Kaitaia is New Zealand’s most northerly service town and the commercial heart of the Far North. The word Kaitaia means ‘abundance of food’ in Maori, chosen for the prolific bird life in the ancient Kauri forests and the plentiful supply of fish and shellfish along the 90 Mile Beach.

The town is the starting point for coach tours along the beach to Cape Reinga, and is an excellent base for day outings in the area. The visitor centre is on South Road and the nearby Far North Regional Museum is well worth a visit.

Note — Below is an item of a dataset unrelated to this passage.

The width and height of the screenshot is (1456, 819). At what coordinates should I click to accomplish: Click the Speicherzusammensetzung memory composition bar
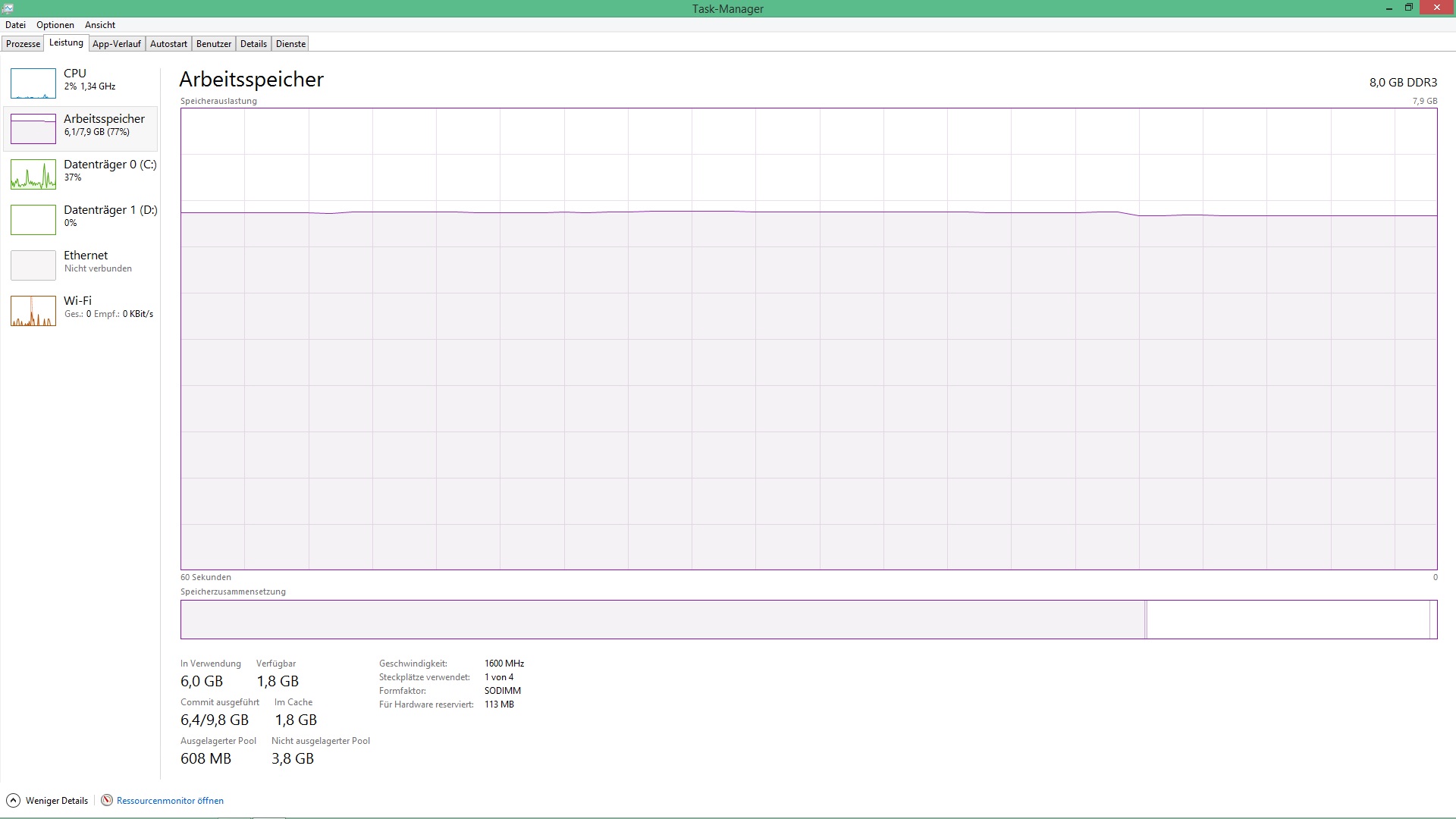pos(808,620)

The 90 Mile is undoubtedly New Zealand’s most famous beach, although it is actually nearer to 90 kilometres in length. At low tide a broad swathe of sand as compact as concrete stretches to infinity disappearing into a mirage-like vision of summer heat haze mingled with salty mist.

Walking on the sand between the pounding breakers and the golden dunes you sometimes get the feeling that you are absolutely alone in the world. At other times the beach is like a frantic free-for-all on an urban expressway as the regular sightseeing coaches hurtle past in a curtain of spray. The beach is breathtaking in its unspoilt natural beauty although in 1869, as Captain Cook sailed past the all-devouring sand dunes, he dubbed it the ‘Desert Coast’.

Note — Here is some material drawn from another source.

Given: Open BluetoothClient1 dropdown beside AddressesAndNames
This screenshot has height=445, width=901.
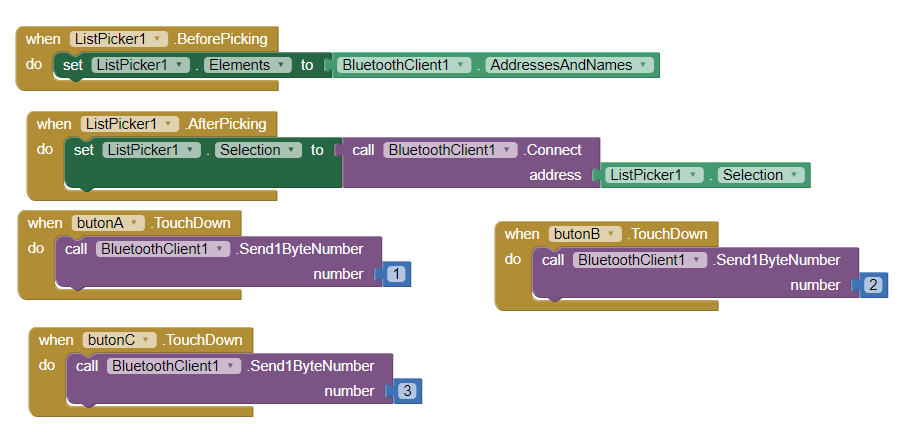Looking at the screenshot, I should pyautogui.click(x=404, y=65).
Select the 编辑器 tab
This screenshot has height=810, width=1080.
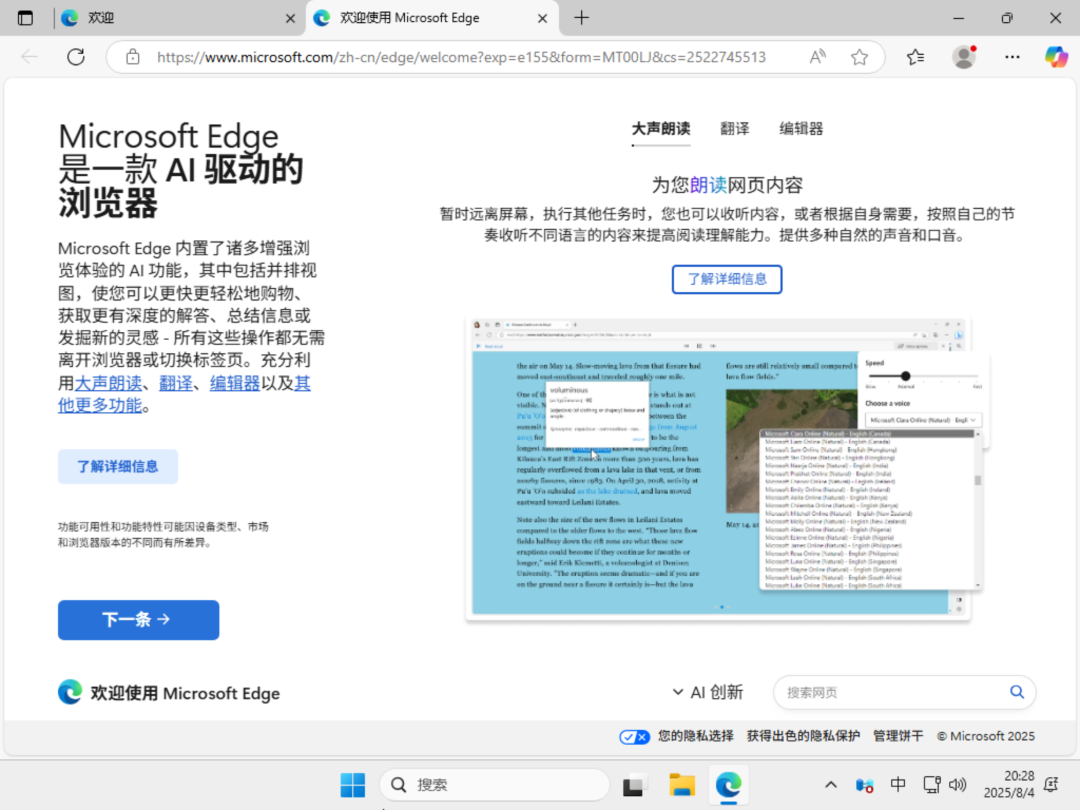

From Kaitaia there are two main gateways to the 90 Mile Beach. Waipapakauri, to the north, is the base for the ‘world’s biggest surf-fishing contest’ each January when one thousand avid fishing enthusiasts clad in wetsuits or oilskins, stoically face the foaming fury of the Tasman Sea demanding a portion of the sea’s harvest.

Ahipara, just 14 kilometres south of Kaitaia is a ‘must see’ holiday haven and adventure centre at the southernmost tip of the beach. Four-wheel drive safaris and quad motorbike trips around the coastline and up into the sand hills are a speciality here. Once you have got a taste of the action there’s land yachting, tobogganing, hang-gliding and horse riding to follow, along with surfing, fishing and shellfish gathering.

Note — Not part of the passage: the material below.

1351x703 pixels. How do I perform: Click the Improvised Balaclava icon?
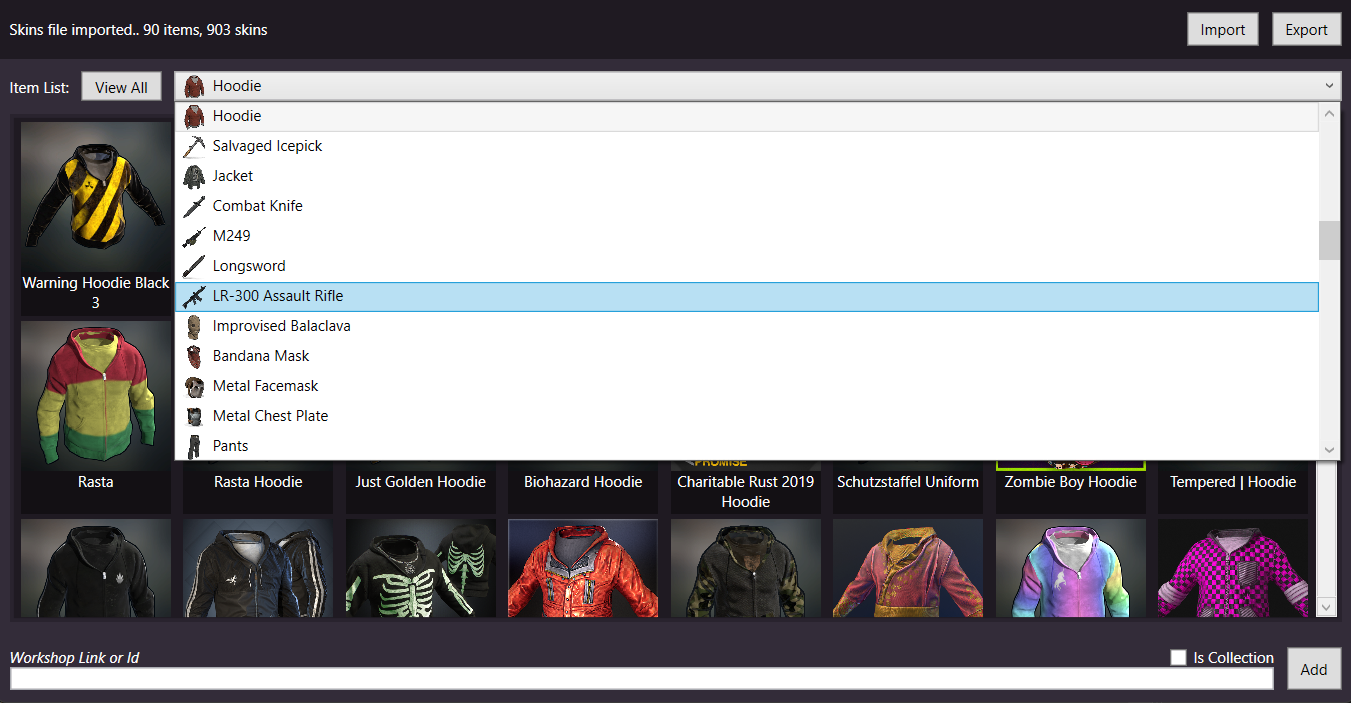point(194,326)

Above Shipwreck Bay a gravel road winds up to the Gumfields Historic Reserve – a scrub covered wasteland. One dilapidated shop remains, in this ghost town, crammed with the paraphernalia of that era, including the iron rods that once probed for the amber blobs of kauri resin. The hard working Dalmatian diggers would not have had time to indulge in the many pleasures Ahipara offers today.